O Pedro Coelho é professor e está também ligado ao mercado de trabalho. Acha que transformar a sala de aula numa redação é uma mais-valia, ou prejudica o ensino do jornalismo?

Eu acho que um dos maiores problemas do jornalismo é quando a academia se limita a recrutar profissionais que estão intimamente e exclusivamente ligados à profissão, sem nenhuma preocupação de compreender sequer a dinâmica académica. Isso é um erro da parte dos cursos. A articulação entre o mundo profissional e a academia é decisiva, e é sobretudo decisiva nas cadeiras práticas. Não faz para mim qualquer sentido que a sala de aula seja transformada numa redação, são figurinos completamente distintos, uma coisa não tem a ver com a outra.

Em relação às falhas maiores do curso, uma das grandes falhas da UNL é a falta de articulação das várias vertentes do jornalismo. Qual é a maior falha que vê no curso do Porto?

Eu acho que o maior problema do Porto é não ter um grau de reflexão suficiente para que o aluno, no final do primeiro ciclo, possa tomar a opção de ter uma componente mais prática num qualquer mestrado. Aqui, estão a fazer a coisa um bocado ao contrário. Acho que o aluno que ingressa num curso com estas características é um aluno que tem de ter uma dose de reflexão em relação à profissão que quer seguir. Há como que um divórcio, um distanciamento, entre um lado mais tecnológico, que é aquele em que vocês são realmente muito bons, e a prática jornalística quotidiana. Devia haver um maior casamento entre as duas coisas, porque o jornalismo não é uma profissão tecnológica, e quem quiser transformar o jornalismo numa profissão tecnológica, na minha perspetiva, está errado.

Pedro Coelho e o jornalismo de investigação

Como é que o jornalismo de investigação surgiu na sua vida?

Eu acho que o jornalismo de investigação é inerente ao próprio jornalismo. Idealmente, o jornalismo deveria ser de investigação. Claro que, com esta pressão do dia-a-dia e do próprio mercado, é muito difícil que o jornalista consiga ter tempo para investigar todos os lados da história. Muitas vezes, ficamos só pela espuma, e não mergulhamos no âmago das coisas.

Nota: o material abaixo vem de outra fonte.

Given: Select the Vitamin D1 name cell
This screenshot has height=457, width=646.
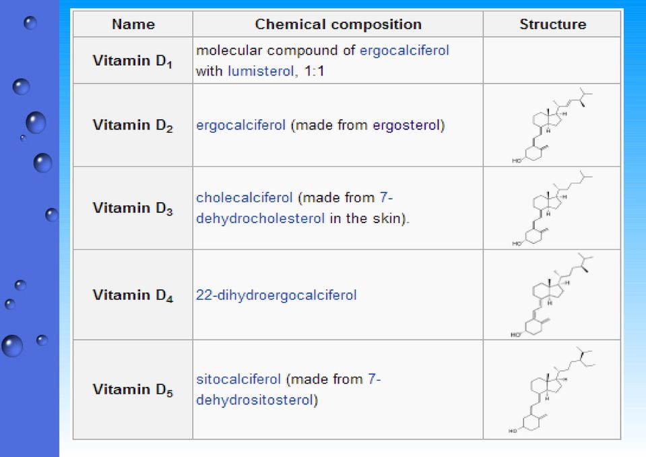Looking at the screenshot, I should (133, 61).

Eu tenho tido o privilégio de poder mergulhar no âmago das coisas, e poder trazer à luz zonas de sombra, que existem muitas.

Acha que o jornalismo de investigação está disponível para todos?

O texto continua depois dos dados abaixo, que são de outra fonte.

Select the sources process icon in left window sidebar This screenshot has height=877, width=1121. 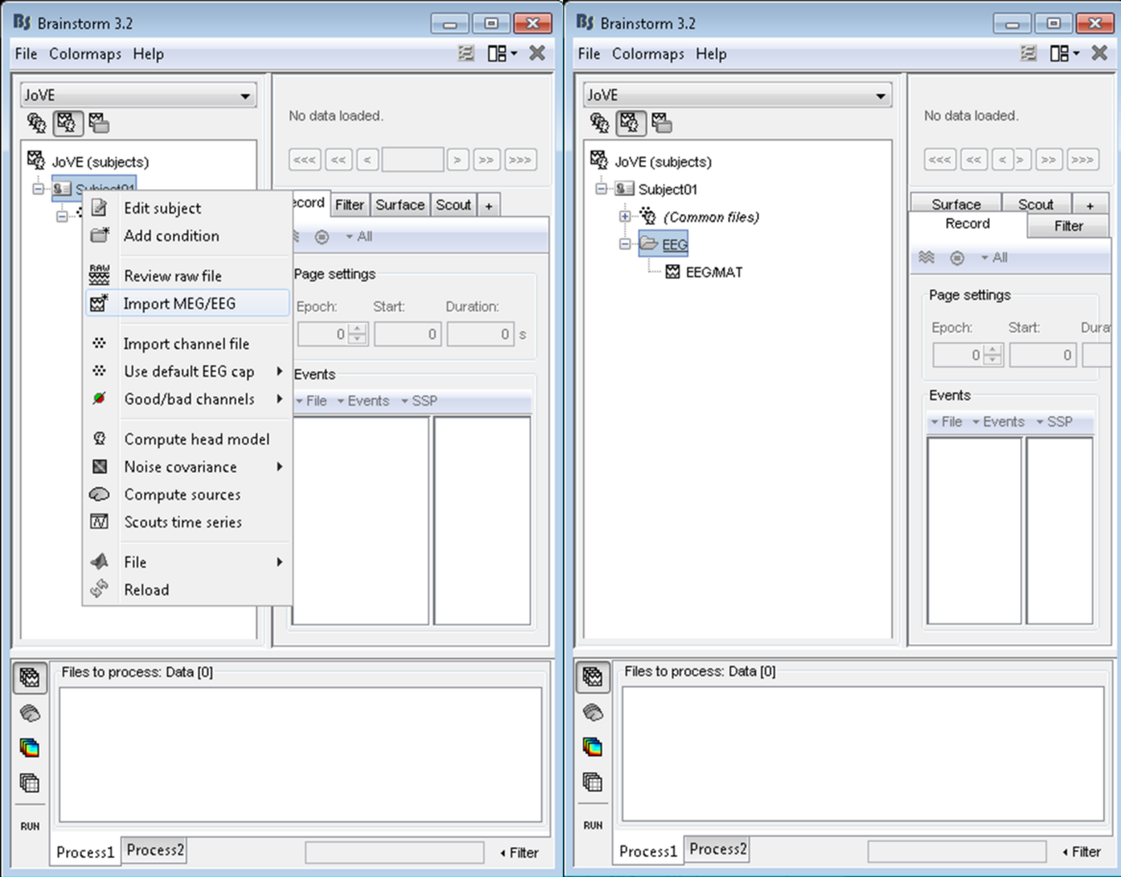(x=30, y=713)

Eu vi há pouco tempo um trabalho de investigação extraordinariamente bem feito de um jovem jornalista da Al Jazeera. Uma coisa extraordinária, do melhor que eu vi até hoje. O jornalismo de investigação depende de uma ideia e, sobretudo, da persistência. Há muito pouca gente que eu conheça nesta profissão que tenha a vontade e o desejo de se agarrar a uma história durante muito tempo. Isto exige do jornalista um grau de persistência que não é normal. Quem quer pôr coisas no ar e aparecer na televisão todos os dias não pode ser um jornalista de investigação. Tem de ser persistente, ter vontade de investigar e ter o desejo profundo de ir ao fundo das coisas.

“O jornalismo de investigação depende de uma ideia e, sobretudo, da persistência”

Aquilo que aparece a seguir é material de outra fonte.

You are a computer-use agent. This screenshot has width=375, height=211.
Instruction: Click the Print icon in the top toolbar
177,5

O jornalismo de investigação ensina-se?

Sim. No plano de curso que eu criei, no final do meu doutoramento, defendo a existência de uma cadeira, no primeiro ciclo, de jornalismo de investigação. Investigar é, sobretudo, método. É pôr em prática no jornalismo aquilo que ele tem de mais extraordinário, de mais puro. É pôr em prática todos os valores do jornalismo e associar ao conhecimento desses valores a persistência. E tudo isto se ensina.